### Exercise requirements
Please rewrite the lines starting at the line containing "Where should I" and ending at the line containing "Action: [130, 316]" as a JSON list of strings, one string per line, with blank lines omitted. Leave the pictures out of your answer.

### Input
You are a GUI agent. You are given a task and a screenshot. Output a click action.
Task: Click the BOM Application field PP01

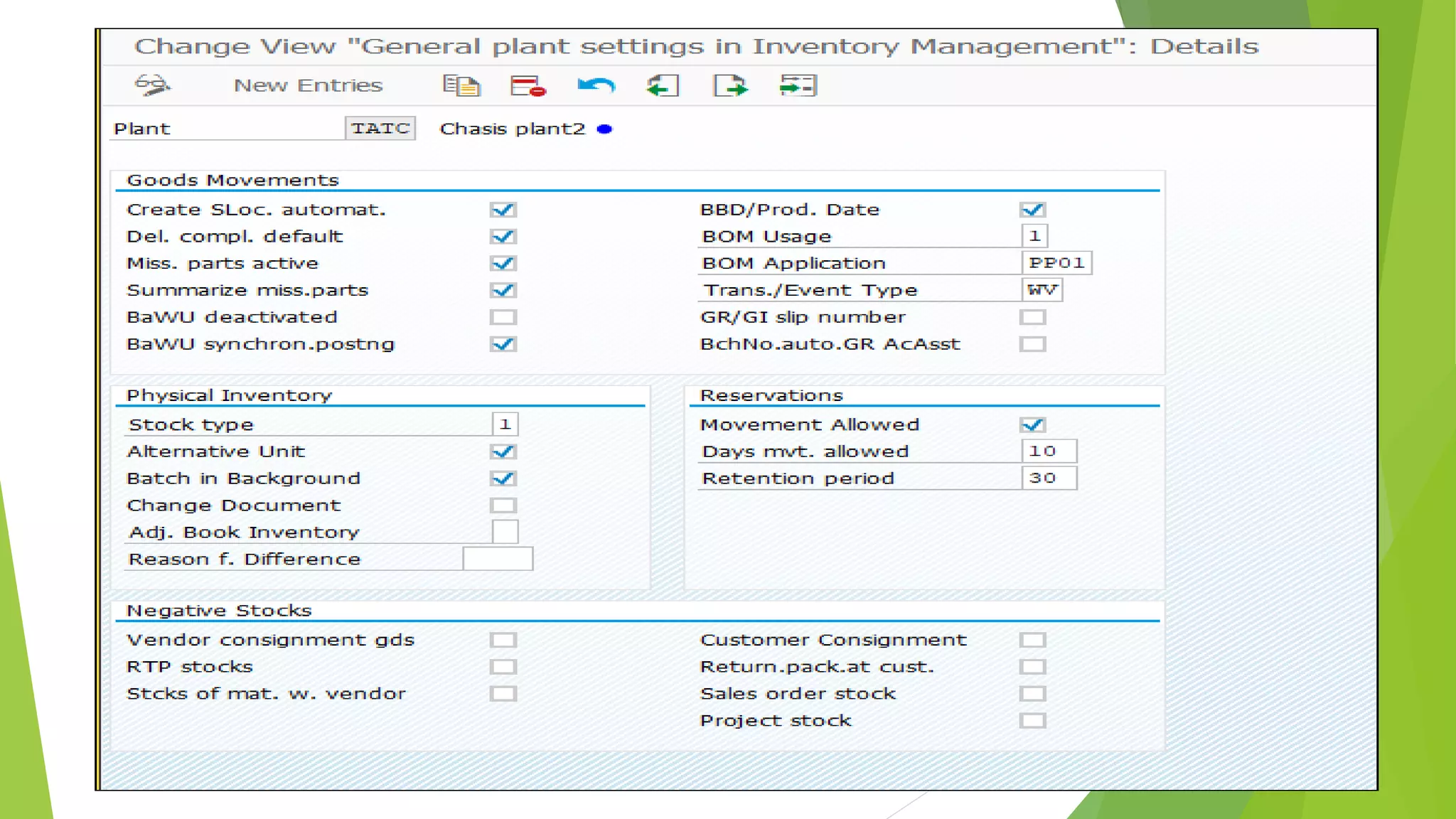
* * *
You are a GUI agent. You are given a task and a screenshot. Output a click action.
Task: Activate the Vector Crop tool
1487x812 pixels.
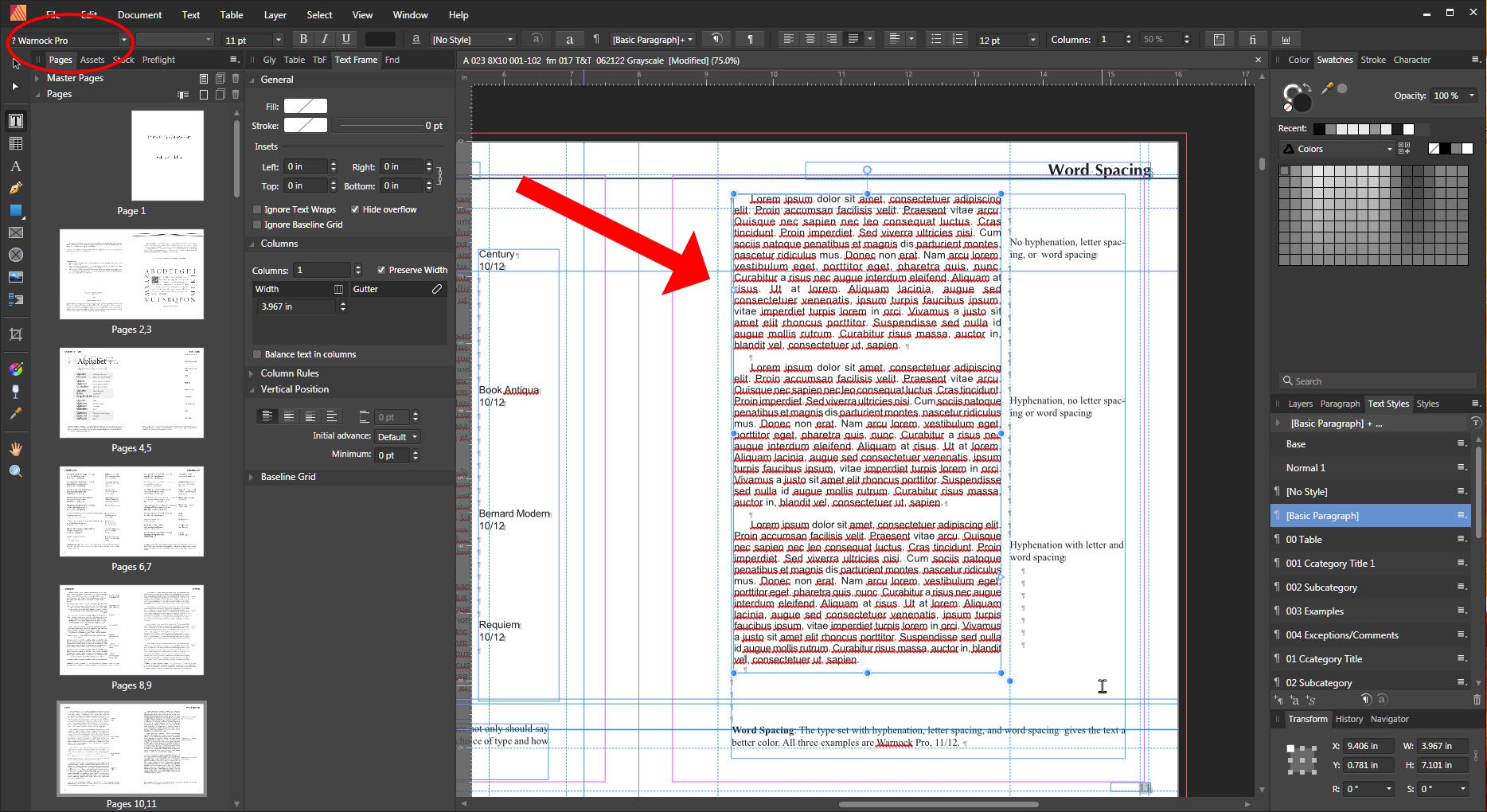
--
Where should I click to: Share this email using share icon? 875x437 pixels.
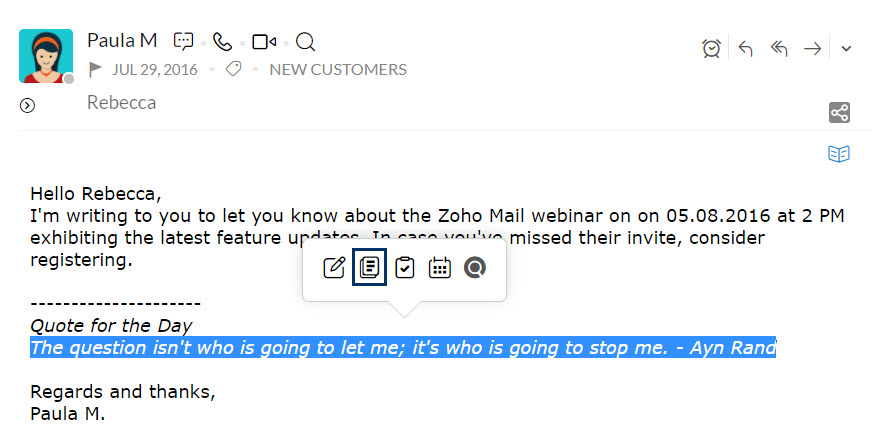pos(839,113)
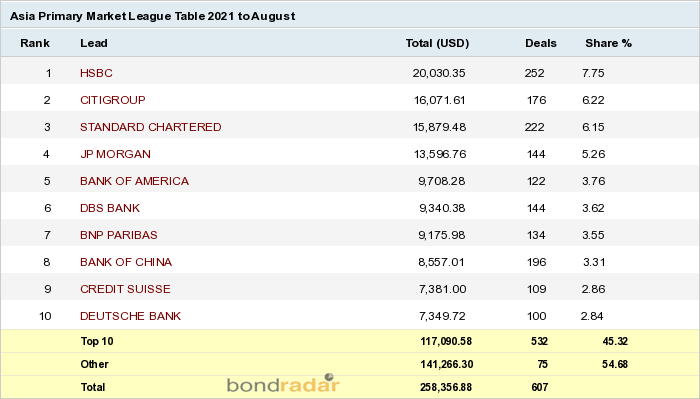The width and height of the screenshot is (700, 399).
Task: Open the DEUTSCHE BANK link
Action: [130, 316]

### Final answer
[
  "Where should I click to: Share this email using share icon? 875x437 pixels.",
  "pos(839,113)",
  "The width and height of the screenshot is (700, 399).",
  "Task: Open the DEUTSCHE BANK link",
  "Action: [130, 316]"
]